Skip sugar-high oatmeals
This may be the most important part. Whichever oat type you choose always opt for plain and unsweetened oats. Because many ready-to-eat packaged versions have tons of added sugar in them.
So, they become a really unhealthy breakfast option. Have in mind that too much sugar can lead to various health conditions, such as heart diseases, diabetes, and obesity. Because of this it is best to make your own oatmeal with unsweetened oats.
Therefore, you can experiment with some fresh berries and healthy fats. Also, sugar-free coconut and chopped walnuts can be a great option.
How to easily add oats to daily meals
Although oats are considered breakfast food, that doesn’t mean you shouldn’t incorporate them into other meals. Because they are very easy to combine with other food. So, check out some oat food combinations and try adding them to your diet even today.
- Add some raw oats to your breakfast smoothie.
- Combine them with some Greek or even oat yogurt.
- Use them in place of breadcrumbs to coat some chicken or for zucchini fries.
- Add oats to your favorite pancakes.
- Try combining oats with some grilled veggies, chicken, or add them to your favorite tahini recipe.
- Add oats to cream soups. They’ll be creamier but with less fat.

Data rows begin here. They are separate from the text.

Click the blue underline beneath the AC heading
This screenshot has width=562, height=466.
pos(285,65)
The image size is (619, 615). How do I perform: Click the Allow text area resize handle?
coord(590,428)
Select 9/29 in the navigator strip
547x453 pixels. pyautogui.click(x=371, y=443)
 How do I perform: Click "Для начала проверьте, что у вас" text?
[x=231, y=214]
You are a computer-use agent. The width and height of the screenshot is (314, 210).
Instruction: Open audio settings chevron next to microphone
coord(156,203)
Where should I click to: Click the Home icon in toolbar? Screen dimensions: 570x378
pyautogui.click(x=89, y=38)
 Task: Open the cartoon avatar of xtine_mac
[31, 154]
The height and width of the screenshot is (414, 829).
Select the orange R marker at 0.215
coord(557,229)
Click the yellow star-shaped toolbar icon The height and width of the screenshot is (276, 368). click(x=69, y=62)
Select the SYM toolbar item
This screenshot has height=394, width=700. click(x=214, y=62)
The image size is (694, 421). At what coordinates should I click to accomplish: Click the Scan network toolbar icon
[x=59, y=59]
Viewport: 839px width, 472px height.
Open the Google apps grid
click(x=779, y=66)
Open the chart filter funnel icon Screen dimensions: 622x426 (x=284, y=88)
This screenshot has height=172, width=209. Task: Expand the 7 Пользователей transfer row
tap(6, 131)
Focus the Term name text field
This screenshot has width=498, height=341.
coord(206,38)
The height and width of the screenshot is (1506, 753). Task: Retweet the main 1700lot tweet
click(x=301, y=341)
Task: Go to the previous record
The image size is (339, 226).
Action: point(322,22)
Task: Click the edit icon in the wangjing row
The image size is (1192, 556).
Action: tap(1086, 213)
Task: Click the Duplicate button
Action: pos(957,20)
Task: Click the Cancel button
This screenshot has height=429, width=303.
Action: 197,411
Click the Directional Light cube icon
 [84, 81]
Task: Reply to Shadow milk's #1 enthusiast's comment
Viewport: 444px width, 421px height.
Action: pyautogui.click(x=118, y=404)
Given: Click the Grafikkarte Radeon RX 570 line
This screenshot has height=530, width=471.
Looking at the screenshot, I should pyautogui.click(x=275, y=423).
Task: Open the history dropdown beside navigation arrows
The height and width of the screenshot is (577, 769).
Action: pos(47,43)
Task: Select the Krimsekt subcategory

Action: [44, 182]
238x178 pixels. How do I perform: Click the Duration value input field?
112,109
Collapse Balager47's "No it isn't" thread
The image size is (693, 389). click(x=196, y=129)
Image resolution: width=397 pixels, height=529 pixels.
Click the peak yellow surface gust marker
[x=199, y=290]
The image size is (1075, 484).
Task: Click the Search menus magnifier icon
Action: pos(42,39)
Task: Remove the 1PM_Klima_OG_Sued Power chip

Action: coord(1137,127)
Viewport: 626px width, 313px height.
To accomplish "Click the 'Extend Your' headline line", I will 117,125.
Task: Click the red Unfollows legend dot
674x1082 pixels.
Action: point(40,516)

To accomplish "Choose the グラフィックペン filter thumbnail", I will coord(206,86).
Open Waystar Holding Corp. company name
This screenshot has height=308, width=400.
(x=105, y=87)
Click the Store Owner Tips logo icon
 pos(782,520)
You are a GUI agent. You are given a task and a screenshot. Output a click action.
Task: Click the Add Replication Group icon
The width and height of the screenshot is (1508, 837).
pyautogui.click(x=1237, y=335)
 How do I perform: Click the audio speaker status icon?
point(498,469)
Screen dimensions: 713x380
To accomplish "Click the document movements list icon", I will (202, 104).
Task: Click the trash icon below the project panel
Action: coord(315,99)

- Stuff some peppers, tomatoes, or zucchinis with an oat mix and bake in the oven for an amazing snack.
Steel-cut oat vs Rolled: The bottom line
Oats are really healthy grains. Unfortunately, people often eat them just for breakfast. So, if you want to add some diversity to your daily meals, try adding oats. Although steel-cut oats are a bit different from rolled ones, they have very similar nutrition compounds.
But, whichever oats you choose, opt for some unsweetened versions. And remember, you can use oats for any lunch or dinner recipe to surprise your taste buds.